1 – Malgré le grand mérite du Président Chirac, la gravité de la crise euro-atlantique ne tient pas principalement à l’attitude de la France : voilà longtemps que les Etats-Unis ont appris à gérer le franc-tireur français, « mauvais élève » de la classe atlantique, tout comme l’Union européenne a appris à gérer son propre « mauvais élève » de Londres. Cette fois-ci, pour la première fois, l’Allemagne se joint à la France pour s’opposer. Et ça change tout. Un bloc franco-allemand représentant 40% de la population et de la richesse de l’Union européenne et l’axe pionnier de toute la construction européenne ne peut pas être traité comme un vulgaire outsider. Son opposition change tout. D’autant que les dirigeants français et allemands expriment le sentiment profond, non seulement de leurs propres concitoyens, mais de toute l’opinion publique européenne, mobilisée partout contre la solution militaire.


L’attitude allemande est d’autant plus importante qu’elle n’est pas liée à la seule personne du Chancelier Schröder. La guerre froide est finie depuis douze ans. Aussi reconnaissants que soient les Allemands pour le soutien déterminant que les Etats-Unis leur ont donné contre la menace soviétique et pour la réussite de la Réunification, les intérêts politiques et militaires de l’Europe et de l’Amérique ne sont plus désormais systématiquement identiques : le « découplage » a eu lieu.


2 – Les tensions créées par l’affrontement USA contre France-Allemagne ont contraint nos autres partenaires européens à prendre parti publiquement, en paroles et en actes. Et un phénomène étonnant est apparu : les dirigeants européens se divisent, parfois jusqu’à la fourberie, mais les opinions publiques, elles, sont unanimes.


Or, au même moment, la Convention européenne est réunie à Bruxelles pour rédiger la constitution de l’Europe politique : nous devons rendre notre copie pour la mi-juin.


Pour le travail de la Convention, la crise a un mérite : les vraies questions sont maintenant sur la table. Jusque là, les dirigeants faisaient semblant de vouloir une politique étrangère commune. Aujourd’hui, les masques sont tombés. Le débat est porté sur la place publique : il devra être mené jusqu’au bout. D’autant que, pour la première fois, les opinions publiques sont en attente d’une voix européenne exprimant leur sentiment commun.


Depuis l’origine, tous les progrès de la construction européenne ont été engagés par une initiative franco-allemande. Le seul domaine où l’on n’a guère progressé est justement celui où la France et l’Allemagne avaient fondamentalement des positions différentes. A partir du moment où toutes deux plaident aujourd’hui pour une Europe indépendante, un processus de mise en place progressive d’une politique étrangère et militaire commune, comparable à celui qui a conduit à l’union monétaire, devient possible. On verra bien quels pays sont prêts à y participer.
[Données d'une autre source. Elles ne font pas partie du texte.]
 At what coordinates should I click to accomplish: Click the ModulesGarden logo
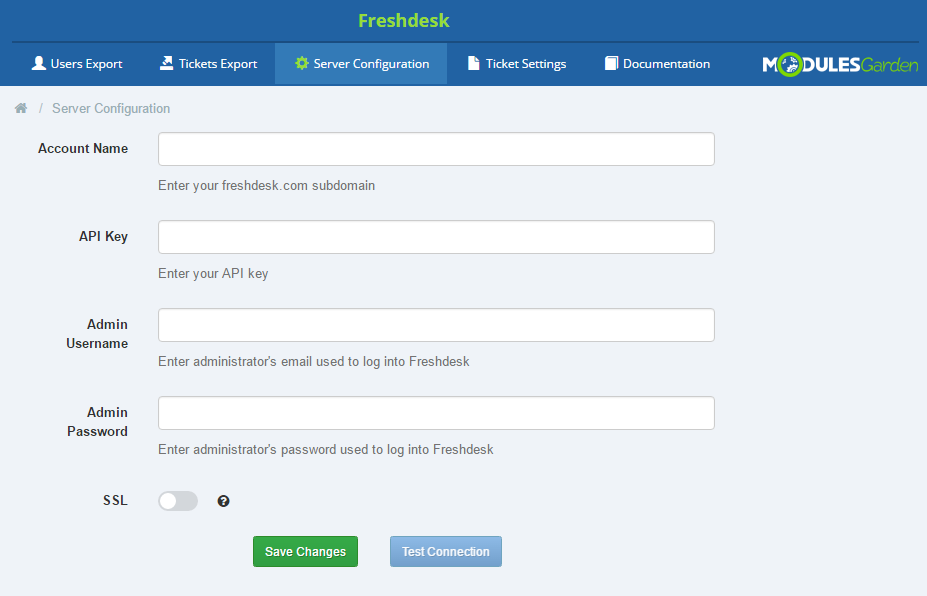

3 – Enfin, ce n’est pas seulement une nouvelle Europe qui sortira de la crise, c’est aussi une nouvelle ONU. Quels que soient leur aboutissement, les efforts faits de tous côtés pour parvenir à une décision au Conseil de sécurité sont une reconnaissance de la nécessité politique, même pour les Etats-Unis, de bénéficier de la légitimité que seule confère l’ONU. Là aussi, il va bien falloir se poser des questions dérangeantes : est-il normal que la France et la Grande-Bretagne aient conservé le privilège, purement historique, du statut de membre permanent du Conseil de sécurité, et que celui-ci n’ait été accordé en Asie, qu’à la seule Chine, à aucun pays africain ni latino-américain ? Que quatre des cinq membres permanents soient des pays chrétiens, et que le monde musulman n’ait aucun représentant alors qu’en Indonésie la seule île de Java est plus peuplée que toute la Russie ? Le temps n’est-il pas venu de démocratiser l’ONU, et de s’appuyer sur des organisations régionales d’Etats voisins, au niveau des continents ou sous-continents : une Union africaine bénéficierait d’un droit de veto sur les décisions concernant l’Afrique, comme l’Union européenne pour des décisions concernant notre continent.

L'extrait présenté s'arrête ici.